Stored records
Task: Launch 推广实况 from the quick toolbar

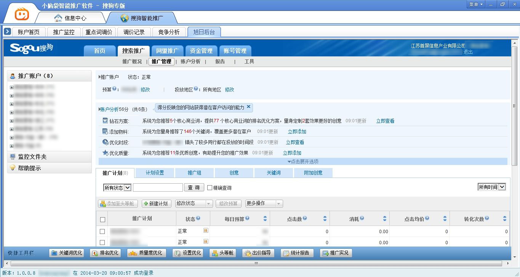Action: [x=336, y=252]
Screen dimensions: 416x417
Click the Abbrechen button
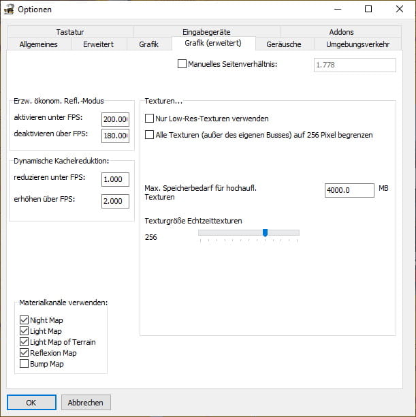tap(86, 403)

Assignment ▸ This exercise calls for a verbatim output of the entries, pictures omitted.

Written answer ▸
Task: Launch 推广实况 from the quick toolbar

Action: [x=336, y=252]
Screen dimensions: 416x417
Click the Abbrechen button
tap(86, 403)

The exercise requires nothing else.